Although one might be tempted to simply leave out the sugar in a jam or jelly recipe, or to use a sugar substitute to make it lower in sugar and calories, this is not recommended when preserving them. In fact, the sugar plays an important role in getting the gelled consistency that is characteristic of these items. Sugar interacts with the natural pectin in fruits like apples, crabapples, gooseberries, and some plums and grapes to form a gel. Likewise, the sugar is needed with the regular pectin that would be added to strawberries, cherries and blueberries to form a gel for a jam or jelly. In these tested recipes, the sugar also helps to prevent the growth of molds and yeasts in the canned jars of sweet spreads.

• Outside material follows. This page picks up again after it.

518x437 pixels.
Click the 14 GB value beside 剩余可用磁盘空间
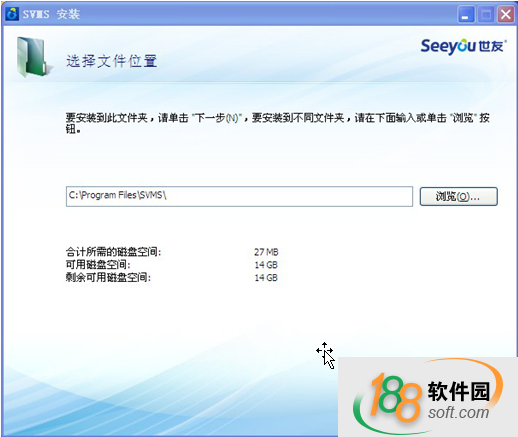pos(266,277)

To reduce the sugar in sweet spreads, there are several options. Special types of pectin have been specifically modified for use with less sugar or with sugar substitutes. Watch the label for these particular products and follow the directions on the package. Some tested recipes recommend boiling the fruit for a longer time than usual, with the resulting thickening taking the place of the usual gel that pectin produces. Other tested recipes use gelatin to thicken the sweet spread, but this process requires the resulting product to be stored in the refrigerator or freezer.
For more information on making jams, jellies and other sweet spreads, and for recipes made without sugar, with less sugar or with sugar substitutes, refer to MU Extension publication GH1461, How to Can Sweet Spreads and Syrups. These recipes have been tested for safety and they will result in a satisfactory gelled product.